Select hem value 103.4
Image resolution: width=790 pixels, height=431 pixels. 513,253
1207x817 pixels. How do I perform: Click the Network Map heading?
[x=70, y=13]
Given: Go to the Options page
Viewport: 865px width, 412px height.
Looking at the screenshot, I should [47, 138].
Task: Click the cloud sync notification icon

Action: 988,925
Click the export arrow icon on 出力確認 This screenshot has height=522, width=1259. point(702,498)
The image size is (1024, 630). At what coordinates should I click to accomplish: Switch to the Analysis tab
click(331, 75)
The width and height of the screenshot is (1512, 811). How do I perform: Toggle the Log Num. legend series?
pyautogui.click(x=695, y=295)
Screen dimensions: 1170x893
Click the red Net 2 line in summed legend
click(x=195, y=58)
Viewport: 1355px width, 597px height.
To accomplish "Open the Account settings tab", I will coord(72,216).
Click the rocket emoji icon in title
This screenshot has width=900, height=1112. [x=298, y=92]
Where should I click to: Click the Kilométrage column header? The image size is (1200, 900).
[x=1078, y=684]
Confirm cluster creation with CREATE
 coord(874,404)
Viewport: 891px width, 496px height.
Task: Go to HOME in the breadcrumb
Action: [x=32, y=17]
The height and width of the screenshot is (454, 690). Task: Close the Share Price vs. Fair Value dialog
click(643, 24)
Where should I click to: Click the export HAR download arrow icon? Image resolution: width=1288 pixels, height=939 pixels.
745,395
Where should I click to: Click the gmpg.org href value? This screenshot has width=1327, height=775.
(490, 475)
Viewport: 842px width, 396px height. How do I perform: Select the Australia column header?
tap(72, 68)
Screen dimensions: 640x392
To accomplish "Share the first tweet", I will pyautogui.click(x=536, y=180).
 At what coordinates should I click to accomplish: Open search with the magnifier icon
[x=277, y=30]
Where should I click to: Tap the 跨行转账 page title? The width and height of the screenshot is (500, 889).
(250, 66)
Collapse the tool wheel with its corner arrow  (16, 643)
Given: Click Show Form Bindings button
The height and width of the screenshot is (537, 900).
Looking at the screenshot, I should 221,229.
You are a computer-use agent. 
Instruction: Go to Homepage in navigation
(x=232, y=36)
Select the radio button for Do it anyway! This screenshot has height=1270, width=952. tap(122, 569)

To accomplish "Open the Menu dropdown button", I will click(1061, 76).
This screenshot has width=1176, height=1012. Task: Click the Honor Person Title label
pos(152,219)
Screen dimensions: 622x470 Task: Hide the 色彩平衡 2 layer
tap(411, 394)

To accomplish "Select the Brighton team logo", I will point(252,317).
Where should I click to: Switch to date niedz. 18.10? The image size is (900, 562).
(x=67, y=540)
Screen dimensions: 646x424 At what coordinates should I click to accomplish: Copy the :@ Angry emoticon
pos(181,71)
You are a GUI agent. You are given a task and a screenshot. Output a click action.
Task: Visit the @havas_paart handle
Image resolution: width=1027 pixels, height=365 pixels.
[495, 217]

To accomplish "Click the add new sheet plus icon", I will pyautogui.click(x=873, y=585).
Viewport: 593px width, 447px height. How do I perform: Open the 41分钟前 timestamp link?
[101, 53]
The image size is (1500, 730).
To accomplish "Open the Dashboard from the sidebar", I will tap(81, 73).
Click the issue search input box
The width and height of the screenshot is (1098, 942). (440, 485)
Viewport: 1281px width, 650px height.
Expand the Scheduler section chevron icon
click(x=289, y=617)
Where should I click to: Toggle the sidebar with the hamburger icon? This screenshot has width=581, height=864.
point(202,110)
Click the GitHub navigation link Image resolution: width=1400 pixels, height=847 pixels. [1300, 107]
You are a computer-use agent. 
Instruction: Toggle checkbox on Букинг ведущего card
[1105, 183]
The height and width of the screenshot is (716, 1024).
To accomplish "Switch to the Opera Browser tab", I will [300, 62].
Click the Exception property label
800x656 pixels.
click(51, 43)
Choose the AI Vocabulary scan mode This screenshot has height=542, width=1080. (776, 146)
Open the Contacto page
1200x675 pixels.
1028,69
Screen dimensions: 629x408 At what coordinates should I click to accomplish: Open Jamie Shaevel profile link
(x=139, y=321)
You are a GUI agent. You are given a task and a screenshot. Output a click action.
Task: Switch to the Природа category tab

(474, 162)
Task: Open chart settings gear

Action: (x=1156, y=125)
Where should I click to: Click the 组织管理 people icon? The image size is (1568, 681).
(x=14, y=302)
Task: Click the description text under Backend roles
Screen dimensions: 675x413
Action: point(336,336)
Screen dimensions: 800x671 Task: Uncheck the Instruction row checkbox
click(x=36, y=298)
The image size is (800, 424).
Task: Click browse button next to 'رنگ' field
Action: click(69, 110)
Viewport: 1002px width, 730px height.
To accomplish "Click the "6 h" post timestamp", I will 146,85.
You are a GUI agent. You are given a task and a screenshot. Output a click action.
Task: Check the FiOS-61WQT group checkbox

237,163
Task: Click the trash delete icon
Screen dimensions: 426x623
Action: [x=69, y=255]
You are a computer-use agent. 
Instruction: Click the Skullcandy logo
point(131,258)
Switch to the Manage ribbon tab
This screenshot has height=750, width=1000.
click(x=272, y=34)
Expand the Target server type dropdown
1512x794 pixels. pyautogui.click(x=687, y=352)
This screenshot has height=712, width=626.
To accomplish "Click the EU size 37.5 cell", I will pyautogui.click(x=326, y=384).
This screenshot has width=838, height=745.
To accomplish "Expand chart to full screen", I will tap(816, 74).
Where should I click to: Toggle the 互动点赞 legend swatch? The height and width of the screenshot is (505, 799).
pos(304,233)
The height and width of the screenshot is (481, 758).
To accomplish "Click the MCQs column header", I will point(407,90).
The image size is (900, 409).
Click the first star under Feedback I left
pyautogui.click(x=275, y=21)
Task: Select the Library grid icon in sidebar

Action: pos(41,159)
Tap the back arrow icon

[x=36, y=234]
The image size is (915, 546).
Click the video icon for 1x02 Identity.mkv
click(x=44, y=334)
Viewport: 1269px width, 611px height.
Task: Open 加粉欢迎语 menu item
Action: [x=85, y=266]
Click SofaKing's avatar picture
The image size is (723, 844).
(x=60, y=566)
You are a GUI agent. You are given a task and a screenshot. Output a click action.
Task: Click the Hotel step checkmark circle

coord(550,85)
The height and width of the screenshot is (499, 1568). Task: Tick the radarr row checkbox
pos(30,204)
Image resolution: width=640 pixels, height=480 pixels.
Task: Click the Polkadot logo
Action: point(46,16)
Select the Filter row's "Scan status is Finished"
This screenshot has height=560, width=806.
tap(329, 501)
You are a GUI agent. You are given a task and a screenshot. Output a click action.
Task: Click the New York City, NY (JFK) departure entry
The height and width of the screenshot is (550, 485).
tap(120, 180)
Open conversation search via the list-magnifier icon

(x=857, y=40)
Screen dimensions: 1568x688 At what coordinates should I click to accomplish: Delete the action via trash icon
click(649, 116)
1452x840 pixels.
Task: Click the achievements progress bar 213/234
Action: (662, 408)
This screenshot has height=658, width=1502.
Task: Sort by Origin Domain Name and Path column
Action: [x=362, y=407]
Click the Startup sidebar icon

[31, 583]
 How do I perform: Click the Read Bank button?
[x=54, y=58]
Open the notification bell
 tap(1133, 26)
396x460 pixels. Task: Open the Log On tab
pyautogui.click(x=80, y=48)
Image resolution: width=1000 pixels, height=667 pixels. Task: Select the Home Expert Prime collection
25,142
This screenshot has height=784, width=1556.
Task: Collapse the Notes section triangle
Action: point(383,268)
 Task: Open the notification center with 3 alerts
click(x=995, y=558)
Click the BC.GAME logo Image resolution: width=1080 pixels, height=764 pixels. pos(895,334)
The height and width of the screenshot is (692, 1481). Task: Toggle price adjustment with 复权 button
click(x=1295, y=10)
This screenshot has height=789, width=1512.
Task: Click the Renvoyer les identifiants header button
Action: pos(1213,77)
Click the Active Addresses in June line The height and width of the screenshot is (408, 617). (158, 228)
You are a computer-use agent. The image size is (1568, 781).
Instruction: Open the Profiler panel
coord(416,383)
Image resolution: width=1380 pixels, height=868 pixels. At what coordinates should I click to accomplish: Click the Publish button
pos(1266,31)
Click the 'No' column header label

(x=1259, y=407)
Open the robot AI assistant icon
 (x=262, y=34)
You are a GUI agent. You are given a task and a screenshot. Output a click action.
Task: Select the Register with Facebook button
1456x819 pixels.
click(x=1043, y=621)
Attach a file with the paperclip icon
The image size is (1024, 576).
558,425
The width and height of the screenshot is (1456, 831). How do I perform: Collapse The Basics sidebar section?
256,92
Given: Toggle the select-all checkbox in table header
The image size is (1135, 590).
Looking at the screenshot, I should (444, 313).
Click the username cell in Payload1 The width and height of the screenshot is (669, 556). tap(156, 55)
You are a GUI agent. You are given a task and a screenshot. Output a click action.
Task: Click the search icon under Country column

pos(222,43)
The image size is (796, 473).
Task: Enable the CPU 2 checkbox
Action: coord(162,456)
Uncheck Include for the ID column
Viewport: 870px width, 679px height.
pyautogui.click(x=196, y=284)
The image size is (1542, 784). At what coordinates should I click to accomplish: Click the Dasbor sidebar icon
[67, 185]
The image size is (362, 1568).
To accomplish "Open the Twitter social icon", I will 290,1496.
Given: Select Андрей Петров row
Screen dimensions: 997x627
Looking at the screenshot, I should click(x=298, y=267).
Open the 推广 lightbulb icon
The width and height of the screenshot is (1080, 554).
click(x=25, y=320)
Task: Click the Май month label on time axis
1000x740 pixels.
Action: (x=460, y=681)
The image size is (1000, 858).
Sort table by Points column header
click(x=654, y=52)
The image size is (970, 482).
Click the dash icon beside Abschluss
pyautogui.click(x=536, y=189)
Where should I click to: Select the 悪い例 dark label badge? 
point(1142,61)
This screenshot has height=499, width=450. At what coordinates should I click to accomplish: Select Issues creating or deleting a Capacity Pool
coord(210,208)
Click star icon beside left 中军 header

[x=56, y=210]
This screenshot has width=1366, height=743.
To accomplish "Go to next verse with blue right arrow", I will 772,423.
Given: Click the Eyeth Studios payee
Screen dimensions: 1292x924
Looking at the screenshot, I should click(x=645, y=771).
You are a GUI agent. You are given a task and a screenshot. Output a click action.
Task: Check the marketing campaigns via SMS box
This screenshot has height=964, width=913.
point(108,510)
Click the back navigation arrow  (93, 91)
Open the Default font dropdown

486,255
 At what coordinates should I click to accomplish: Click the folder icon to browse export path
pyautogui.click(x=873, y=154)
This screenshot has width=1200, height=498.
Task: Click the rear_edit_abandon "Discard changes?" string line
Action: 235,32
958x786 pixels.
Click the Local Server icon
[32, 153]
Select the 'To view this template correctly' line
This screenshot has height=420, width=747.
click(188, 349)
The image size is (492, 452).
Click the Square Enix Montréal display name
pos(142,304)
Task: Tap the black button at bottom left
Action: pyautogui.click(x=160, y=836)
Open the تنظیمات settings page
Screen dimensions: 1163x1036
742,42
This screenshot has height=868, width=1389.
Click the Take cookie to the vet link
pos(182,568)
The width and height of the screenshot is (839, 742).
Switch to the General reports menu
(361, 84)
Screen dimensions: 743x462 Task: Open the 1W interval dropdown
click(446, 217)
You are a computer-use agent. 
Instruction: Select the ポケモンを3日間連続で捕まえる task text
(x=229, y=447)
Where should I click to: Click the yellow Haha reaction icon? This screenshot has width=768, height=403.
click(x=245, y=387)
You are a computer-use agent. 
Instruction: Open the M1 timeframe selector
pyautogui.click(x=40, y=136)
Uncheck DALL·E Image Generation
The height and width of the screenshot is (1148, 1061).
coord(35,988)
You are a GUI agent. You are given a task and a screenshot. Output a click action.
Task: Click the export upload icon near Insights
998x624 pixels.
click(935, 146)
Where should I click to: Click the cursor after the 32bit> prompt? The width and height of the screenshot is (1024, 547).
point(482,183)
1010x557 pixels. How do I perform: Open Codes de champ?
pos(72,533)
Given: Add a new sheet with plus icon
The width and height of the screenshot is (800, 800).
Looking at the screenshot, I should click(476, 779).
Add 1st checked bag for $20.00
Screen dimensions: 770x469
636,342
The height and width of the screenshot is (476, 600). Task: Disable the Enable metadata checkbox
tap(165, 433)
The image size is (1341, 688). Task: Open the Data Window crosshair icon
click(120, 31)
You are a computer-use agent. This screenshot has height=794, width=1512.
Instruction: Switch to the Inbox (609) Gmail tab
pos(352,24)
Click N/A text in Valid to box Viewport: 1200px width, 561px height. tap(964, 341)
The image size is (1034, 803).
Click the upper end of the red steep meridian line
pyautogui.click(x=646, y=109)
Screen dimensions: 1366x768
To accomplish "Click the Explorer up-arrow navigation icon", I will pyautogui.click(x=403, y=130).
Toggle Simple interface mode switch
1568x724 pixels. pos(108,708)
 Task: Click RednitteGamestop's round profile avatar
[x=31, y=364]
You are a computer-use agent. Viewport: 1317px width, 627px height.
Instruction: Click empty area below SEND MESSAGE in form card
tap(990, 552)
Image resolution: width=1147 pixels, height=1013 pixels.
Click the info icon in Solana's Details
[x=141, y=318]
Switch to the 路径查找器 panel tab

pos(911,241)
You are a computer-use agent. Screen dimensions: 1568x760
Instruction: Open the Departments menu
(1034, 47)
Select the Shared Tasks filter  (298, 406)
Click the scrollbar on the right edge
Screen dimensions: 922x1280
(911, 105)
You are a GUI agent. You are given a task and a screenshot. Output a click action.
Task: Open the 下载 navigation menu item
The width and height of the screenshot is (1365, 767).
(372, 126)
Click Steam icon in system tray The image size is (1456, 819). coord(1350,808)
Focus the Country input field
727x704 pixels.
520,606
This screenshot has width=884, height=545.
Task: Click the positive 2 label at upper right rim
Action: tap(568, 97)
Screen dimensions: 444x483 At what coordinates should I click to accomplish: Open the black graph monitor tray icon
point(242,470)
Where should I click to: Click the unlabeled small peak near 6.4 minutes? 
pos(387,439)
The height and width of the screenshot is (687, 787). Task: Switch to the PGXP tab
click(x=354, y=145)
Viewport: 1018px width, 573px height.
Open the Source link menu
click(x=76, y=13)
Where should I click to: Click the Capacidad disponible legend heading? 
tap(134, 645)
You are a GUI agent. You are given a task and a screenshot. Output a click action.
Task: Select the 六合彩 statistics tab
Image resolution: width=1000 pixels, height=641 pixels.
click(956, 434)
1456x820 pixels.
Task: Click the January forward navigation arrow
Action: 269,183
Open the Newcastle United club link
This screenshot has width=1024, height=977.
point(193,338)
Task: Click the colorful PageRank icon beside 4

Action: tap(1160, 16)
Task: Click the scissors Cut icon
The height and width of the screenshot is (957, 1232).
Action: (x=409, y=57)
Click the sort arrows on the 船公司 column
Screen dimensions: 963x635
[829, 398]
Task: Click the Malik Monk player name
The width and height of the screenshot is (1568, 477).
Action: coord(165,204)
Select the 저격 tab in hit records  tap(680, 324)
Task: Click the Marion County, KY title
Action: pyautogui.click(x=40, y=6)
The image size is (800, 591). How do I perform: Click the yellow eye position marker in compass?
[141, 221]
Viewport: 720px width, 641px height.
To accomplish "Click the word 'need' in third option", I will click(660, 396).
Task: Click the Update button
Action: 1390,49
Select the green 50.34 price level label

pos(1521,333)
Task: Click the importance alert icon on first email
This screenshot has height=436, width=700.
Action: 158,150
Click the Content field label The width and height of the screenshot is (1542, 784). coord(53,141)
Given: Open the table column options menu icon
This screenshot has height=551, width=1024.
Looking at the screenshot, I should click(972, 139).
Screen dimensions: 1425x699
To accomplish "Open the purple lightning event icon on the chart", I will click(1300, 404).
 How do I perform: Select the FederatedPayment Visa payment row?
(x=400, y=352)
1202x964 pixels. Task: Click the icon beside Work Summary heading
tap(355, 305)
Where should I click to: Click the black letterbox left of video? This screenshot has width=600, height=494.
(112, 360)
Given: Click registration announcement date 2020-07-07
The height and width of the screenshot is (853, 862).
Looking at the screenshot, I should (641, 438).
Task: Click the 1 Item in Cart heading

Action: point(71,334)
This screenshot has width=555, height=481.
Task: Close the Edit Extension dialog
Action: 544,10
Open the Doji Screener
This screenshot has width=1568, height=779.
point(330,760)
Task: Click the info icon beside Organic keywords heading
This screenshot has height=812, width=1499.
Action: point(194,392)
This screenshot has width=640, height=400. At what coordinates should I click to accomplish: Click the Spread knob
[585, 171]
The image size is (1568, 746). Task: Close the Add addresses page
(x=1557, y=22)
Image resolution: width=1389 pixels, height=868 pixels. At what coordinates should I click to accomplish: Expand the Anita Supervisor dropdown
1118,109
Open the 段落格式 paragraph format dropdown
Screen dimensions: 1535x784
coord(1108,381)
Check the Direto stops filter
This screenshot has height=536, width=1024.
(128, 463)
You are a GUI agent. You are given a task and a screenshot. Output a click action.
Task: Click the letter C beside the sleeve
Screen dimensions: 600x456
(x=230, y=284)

Directions: Scanning the material above, work out how many lines contain the word "sheet" and reply with the number only.

Written answer: 2